Ricky Allen Griffith left the contracting business for the ministry.
Ricky Allen Griffith helped a friend start a Richmond-area contracting business in 1979 and worked for him for 24 years. Then one night he had a dream.
In the dream, Mr. Griffith's pastor was pointing to him and saying, "This is the man who will feed my flock." He wrestled with what that might mean and finally went to his pastor, who helped him understand it.
"He felt truly called to the ministry," said a son, Nathaniel S. Griffith of Chesterfield County.
A 1979 business graduate of Virginia Commonwealth University, the Buckhannon, W.Va., native became licensed several years ago as a United Methodist minister and later completed a master of divinity degree at Virginia Union University in 2006.
Mr.. Griffith, who had served as pastor of both Fairmount and Bishop Memorial churches in Henrico County for five years, died Wednesday after suffering a heart attack at his Chesterfield County home. He was 52.
A funeral was held Sunday afternoon at Walmsley Boulevard United Methodist Church, with burial in Dale Memorial Park in Chesterfield.
Mr. Griffith was preaching Sundays at 9:30 a.m. at Fairmount Church and at 11 a.m. at Bishop Memorial, each with about 30 congregants, his son said.
Fairmount Church has a youth group. "He did everything with them," Nathaniel Griffith said. "Vacation Bible School was going to start soon. They had a children's festival -- my father was the one in the dunking booth. They often did Christmas angels so children of incarcerated parents would have a Christmas."
Mr. Griffith was involved with the Richmond Emmaus Community, a group that offers three-day weekend retreats for men and women to have "an intimate encounter with God," Nathaniel Griffith said.
"His passion was the youth version of Emmaus -- the Chrysalis Community. He claimed more than 200 'sons' and 'daughters' in that. A prayer vigil was held for him on the day he died at River Road United Methodist Church and about 100 youth showed up for that," Nathaniel Griffith said. Six of the Chrysalis boys were pallbearers, and the rest were honorary pallbearers, he said.

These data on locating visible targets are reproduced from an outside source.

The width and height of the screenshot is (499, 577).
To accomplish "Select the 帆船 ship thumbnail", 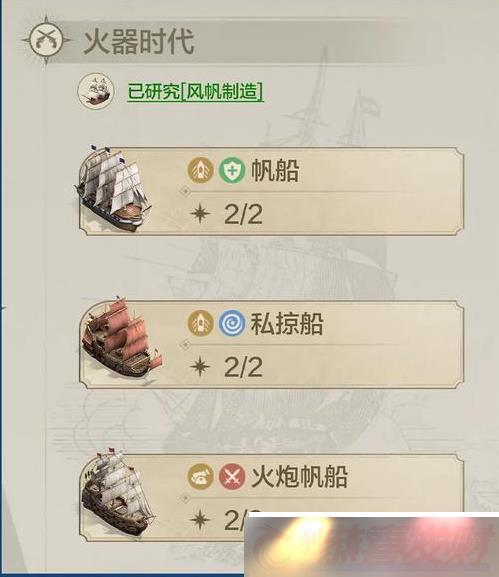I will click(112, 188).
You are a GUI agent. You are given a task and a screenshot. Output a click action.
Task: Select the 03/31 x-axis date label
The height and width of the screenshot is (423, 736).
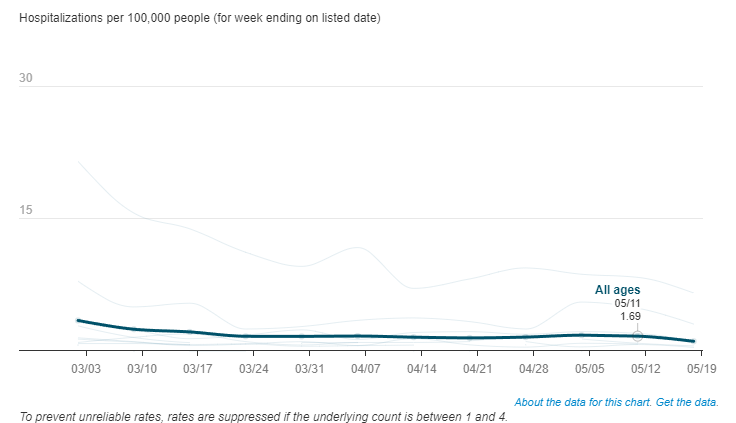(x=310, y=369)

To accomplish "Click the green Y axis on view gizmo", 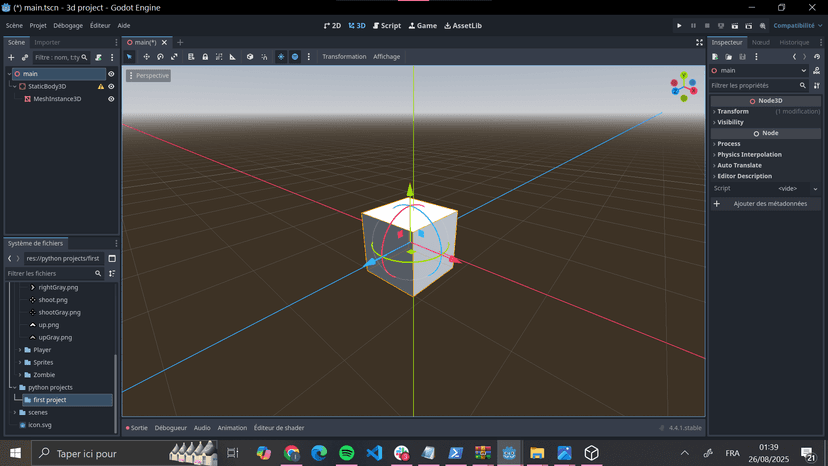I will pos(683,75).
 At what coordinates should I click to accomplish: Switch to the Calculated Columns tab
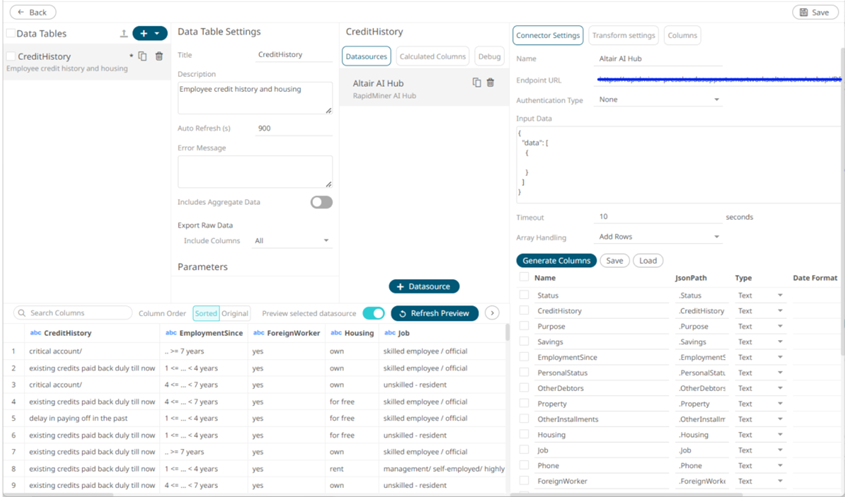[x=432, y=57]
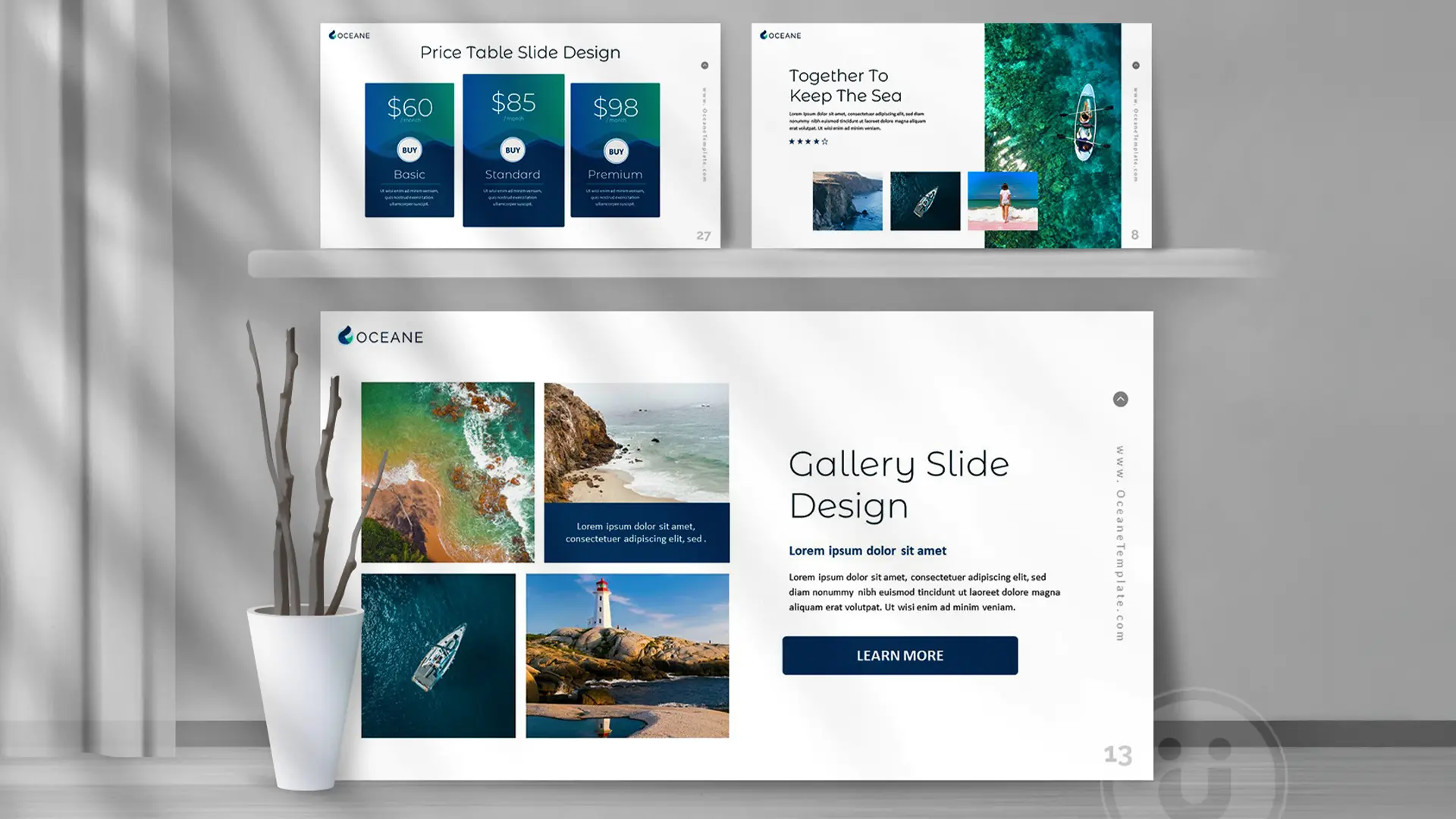Click the slide number 13
This screenshot has width=1456, height=819.
[1117, 755]
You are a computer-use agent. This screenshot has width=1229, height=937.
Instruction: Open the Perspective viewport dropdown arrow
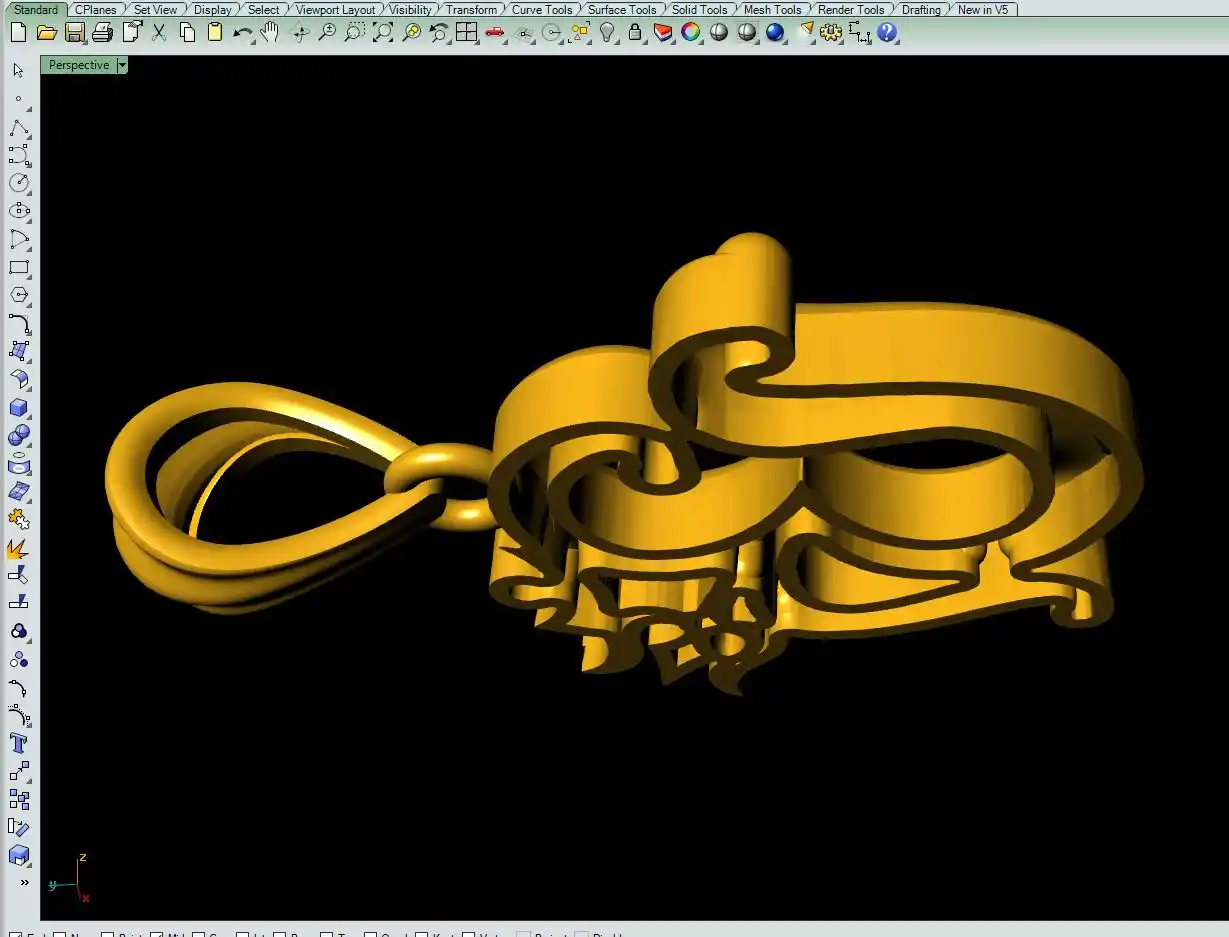[122, 65]
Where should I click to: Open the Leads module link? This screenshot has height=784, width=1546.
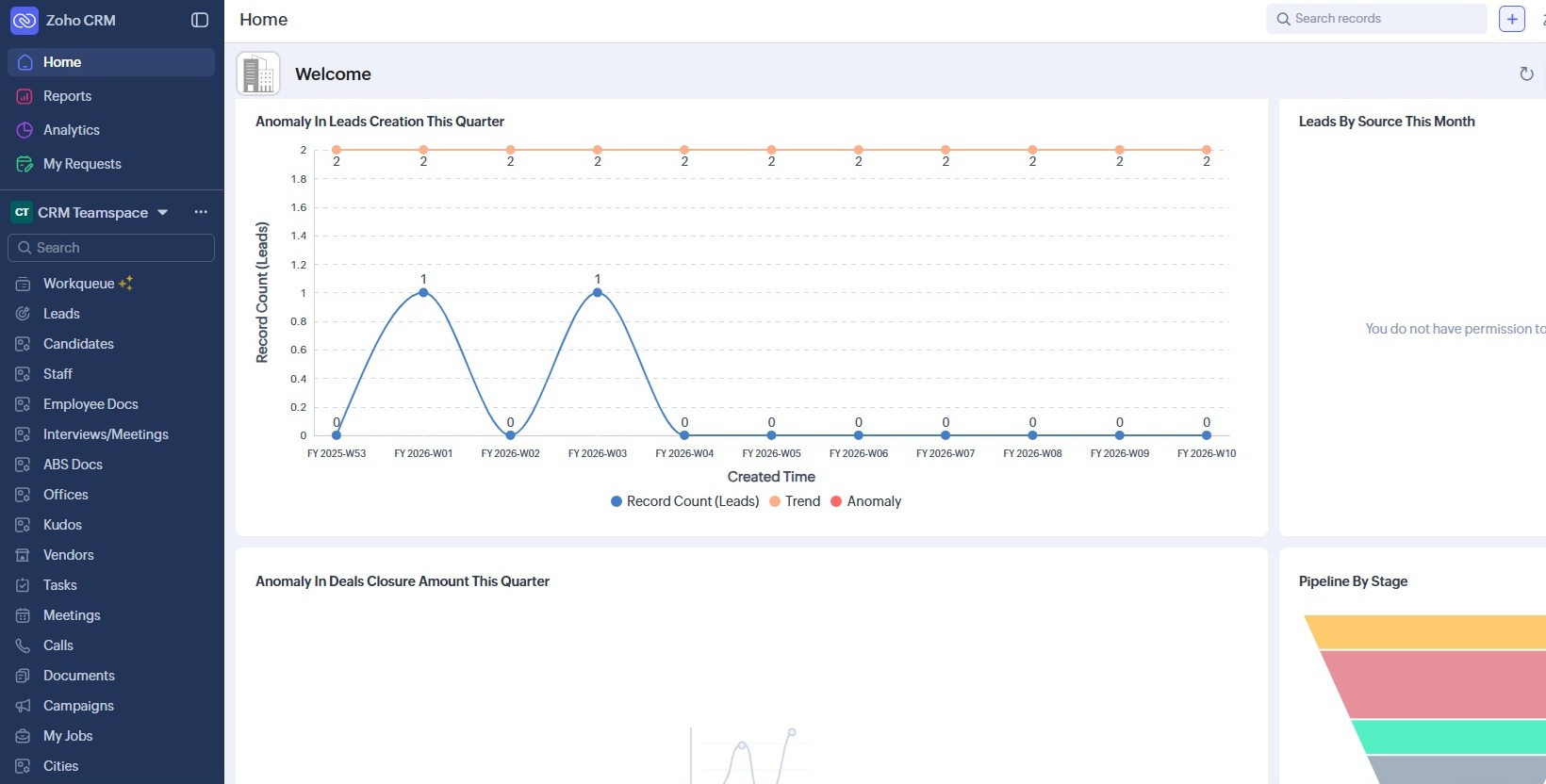61,314
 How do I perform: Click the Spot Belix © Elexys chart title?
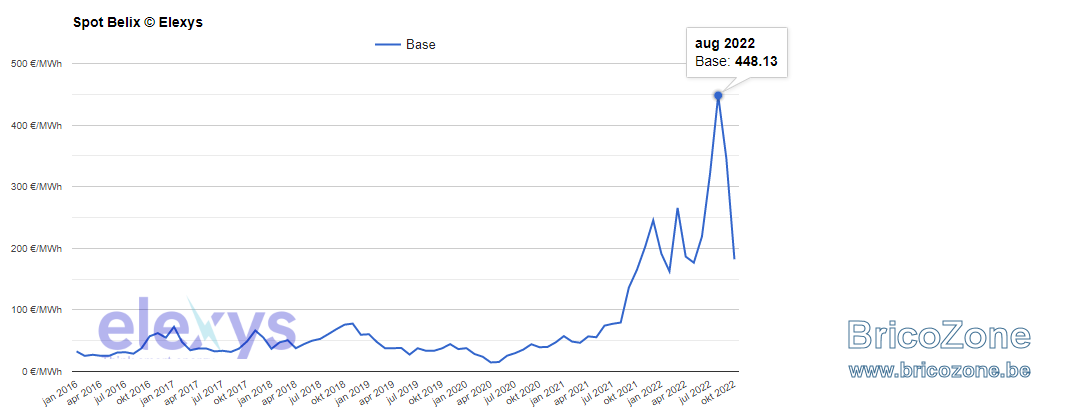click(138, 22)

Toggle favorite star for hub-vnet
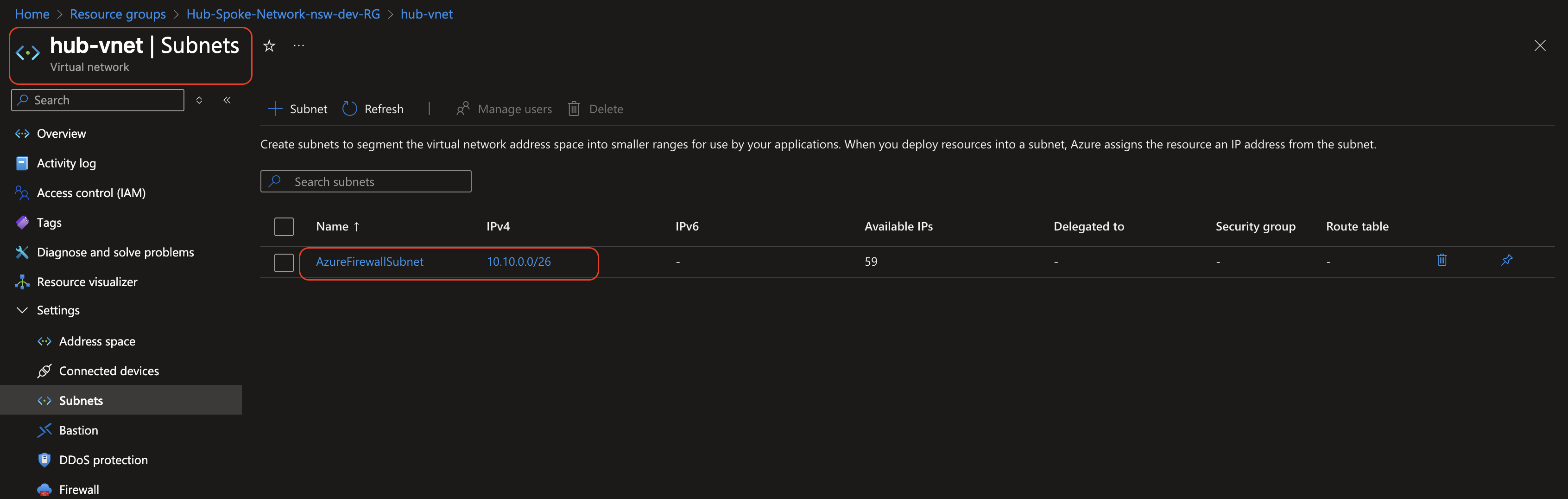point(268,45)
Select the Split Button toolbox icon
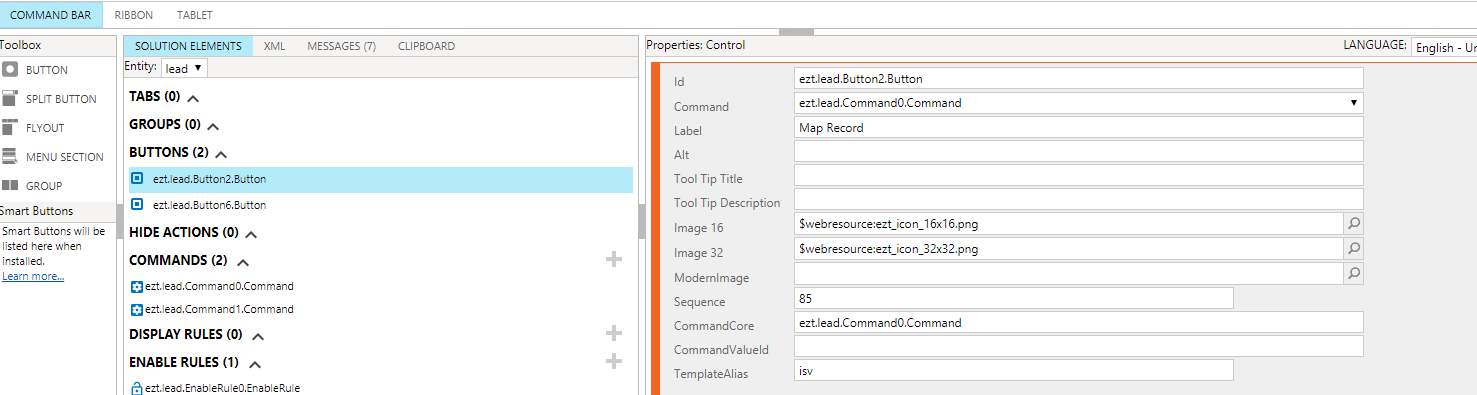The width and height of the screenshot is (1477, 395). tap(10, 99)
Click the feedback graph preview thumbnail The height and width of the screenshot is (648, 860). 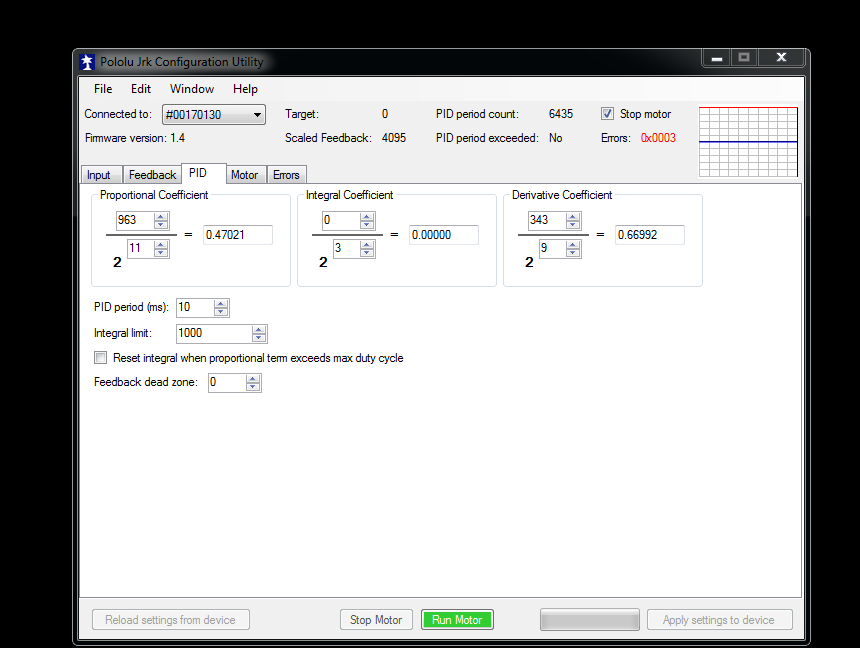point(748,142)
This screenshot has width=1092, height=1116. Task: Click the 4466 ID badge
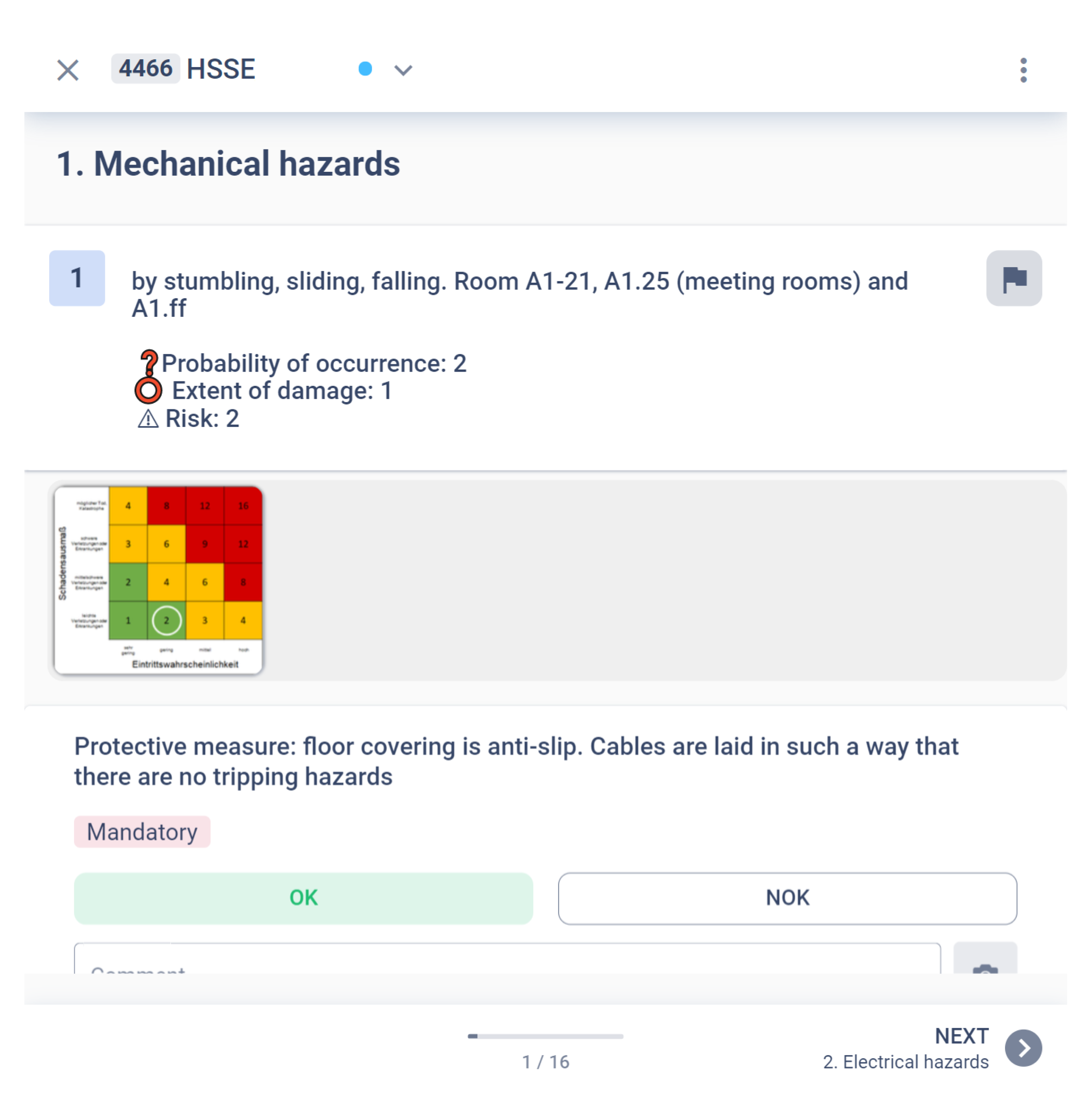(146, 69)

Mr. Griffith was involved with the Kairos Prison Ministry, which took the Emmaus experience into prisons. Mr. Griffith became close with an inmate who said he would preach with Mr. Griffith when he got out of prison. Mr. Griffith was to be buried with that inmate's Bible.
His strength was "his evangelism as a whole, his reaching out to the community, building the family of God," said son Christian A. Griffith of Winston-Salem, N.C.
In addition to his sons, survivors include his wife, Cathy Pleasant Griffith; his mother, Patricia R. Griffith; and a sister, Cerena L. Griffith, all of Chesterfield.